▶ [Work instruction]:
Find the line containing "Click the 20 hour tick label on the time axis" in the records below. Copy exactly that line and each one after it, ending at the line containing "Click the 2024", and nothing more.

[Data Boundary: Start]

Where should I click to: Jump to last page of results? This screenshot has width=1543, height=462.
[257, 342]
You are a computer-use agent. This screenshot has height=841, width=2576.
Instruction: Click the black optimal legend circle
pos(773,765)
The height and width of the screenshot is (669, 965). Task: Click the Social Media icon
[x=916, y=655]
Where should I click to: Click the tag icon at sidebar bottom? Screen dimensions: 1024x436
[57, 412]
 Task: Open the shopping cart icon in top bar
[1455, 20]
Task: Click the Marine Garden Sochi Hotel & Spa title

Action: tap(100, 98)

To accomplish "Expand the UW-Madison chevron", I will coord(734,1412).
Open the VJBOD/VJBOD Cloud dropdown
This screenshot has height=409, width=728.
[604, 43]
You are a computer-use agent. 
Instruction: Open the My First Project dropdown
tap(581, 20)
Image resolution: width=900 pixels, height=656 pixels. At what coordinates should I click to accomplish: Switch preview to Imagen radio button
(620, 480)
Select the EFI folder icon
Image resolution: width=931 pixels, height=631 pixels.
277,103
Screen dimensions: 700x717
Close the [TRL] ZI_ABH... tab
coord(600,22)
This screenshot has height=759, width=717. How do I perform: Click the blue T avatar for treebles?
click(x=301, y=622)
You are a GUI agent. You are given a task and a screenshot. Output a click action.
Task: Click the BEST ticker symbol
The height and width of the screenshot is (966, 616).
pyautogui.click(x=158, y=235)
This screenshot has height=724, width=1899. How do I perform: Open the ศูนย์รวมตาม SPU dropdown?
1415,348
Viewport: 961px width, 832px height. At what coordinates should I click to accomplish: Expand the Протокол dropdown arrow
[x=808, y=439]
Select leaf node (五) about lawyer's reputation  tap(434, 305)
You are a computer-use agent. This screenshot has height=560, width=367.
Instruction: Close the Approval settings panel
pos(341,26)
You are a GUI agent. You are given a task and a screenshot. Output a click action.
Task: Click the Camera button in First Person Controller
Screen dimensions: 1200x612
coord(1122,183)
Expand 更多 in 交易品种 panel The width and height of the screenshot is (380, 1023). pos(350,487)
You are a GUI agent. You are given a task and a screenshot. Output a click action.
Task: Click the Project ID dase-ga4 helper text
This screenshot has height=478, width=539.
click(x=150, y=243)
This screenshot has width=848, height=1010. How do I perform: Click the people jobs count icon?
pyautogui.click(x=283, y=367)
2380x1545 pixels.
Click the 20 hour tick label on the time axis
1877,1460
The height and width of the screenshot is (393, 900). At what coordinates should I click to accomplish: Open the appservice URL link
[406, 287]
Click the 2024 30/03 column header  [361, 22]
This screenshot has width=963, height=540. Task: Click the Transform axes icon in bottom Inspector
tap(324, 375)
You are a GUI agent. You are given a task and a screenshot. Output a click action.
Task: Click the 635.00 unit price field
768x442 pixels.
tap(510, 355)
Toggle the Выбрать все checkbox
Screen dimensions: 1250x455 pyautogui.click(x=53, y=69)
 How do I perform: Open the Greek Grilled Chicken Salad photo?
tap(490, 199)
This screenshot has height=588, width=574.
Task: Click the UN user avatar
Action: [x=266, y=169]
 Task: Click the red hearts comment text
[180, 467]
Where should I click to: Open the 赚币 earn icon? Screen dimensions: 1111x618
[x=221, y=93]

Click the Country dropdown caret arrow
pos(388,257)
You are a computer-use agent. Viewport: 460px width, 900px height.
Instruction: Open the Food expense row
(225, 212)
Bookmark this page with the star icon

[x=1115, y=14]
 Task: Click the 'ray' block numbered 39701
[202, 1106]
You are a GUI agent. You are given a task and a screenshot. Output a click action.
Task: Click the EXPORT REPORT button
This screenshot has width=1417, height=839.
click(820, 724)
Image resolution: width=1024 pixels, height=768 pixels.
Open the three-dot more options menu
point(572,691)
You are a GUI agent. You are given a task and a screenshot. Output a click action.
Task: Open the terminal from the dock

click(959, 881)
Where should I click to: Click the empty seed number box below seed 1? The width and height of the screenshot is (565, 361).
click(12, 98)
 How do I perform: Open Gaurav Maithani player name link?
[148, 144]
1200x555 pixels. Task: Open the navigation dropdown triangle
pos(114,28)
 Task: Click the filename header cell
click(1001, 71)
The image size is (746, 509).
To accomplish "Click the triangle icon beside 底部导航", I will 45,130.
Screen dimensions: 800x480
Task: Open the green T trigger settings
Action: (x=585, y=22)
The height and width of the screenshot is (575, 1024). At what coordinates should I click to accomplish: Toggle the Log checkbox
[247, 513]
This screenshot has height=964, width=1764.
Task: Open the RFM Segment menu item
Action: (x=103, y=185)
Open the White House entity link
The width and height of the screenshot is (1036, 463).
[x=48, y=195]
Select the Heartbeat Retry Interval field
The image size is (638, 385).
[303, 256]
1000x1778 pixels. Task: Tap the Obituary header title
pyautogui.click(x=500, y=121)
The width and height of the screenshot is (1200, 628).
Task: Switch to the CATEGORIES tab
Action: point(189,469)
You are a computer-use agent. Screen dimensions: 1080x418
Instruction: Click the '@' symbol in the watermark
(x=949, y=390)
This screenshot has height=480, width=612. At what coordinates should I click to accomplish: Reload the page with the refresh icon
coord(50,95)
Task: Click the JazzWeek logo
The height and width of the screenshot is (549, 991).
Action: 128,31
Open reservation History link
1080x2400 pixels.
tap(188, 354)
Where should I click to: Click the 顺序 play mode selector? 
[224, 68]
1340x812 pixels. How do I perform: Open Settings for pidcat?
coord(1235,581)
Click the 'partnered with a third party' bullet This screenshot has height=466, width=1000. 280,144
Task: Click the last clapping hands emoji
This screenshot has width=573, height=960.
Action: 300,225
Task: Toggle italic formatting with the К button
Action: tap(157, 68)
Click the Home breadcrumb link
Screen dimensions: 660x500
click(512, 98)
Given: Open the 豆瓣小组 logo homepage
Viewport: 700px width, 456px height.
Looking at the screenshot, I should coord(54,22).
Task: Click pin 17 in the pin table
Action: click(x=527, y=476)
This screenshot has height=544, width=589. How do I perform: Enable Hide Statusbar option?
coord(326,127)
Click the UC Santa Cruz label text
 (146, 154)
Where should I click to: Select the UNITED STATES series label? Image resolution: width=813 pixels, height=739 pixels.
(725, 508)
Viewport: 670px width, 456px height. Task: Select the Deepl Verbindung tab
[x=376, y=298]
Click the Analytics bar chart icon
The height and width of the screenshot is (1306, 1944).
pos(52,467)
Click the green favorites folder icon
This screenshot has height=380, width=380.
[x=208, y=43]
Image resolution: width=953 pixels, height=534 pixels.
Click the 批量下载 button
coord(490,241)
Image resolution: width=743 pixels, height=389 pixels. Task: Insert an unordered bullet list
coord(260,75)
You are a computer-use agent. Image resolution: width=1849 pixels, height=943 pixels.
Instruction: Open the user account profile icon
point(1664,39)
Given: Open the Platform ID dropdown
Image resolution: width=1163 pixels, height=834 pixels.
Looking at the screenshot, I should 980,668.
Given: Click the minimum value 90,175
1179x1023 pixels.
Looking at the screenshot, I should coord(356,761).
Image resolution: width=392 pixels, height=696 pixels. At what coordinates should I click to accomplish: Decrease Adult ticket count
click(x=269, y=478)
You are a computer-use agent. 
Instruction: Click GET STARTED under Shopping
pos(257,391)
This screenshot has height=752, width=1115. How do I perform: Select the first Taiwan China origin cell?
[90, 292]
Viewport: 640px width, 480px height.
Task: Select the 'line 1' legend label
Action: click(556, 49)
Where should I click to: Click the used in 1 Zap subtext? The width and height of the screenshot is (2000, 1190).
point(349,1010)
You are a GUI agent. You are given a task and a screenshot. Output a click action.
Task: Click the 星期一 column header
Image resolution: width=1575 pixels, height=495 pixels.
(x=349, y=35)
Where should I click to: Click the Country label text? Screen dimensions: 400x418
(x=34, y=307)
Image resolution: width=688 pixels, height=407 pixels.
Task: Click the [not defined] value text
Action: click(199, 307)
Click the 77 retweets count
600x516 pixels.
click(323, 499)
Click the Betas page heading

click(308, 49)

[Data Boundary: End]

▶ [Exercise answer]:
Click the 20 hour tick label on the time axis
1877,1460
The height and width of the screenshot is (393, 900). At what coordinates should I click to accomplish: Open the appservice URL link
[406, 287]
Click the 2024 30/03 column header  [361, 22]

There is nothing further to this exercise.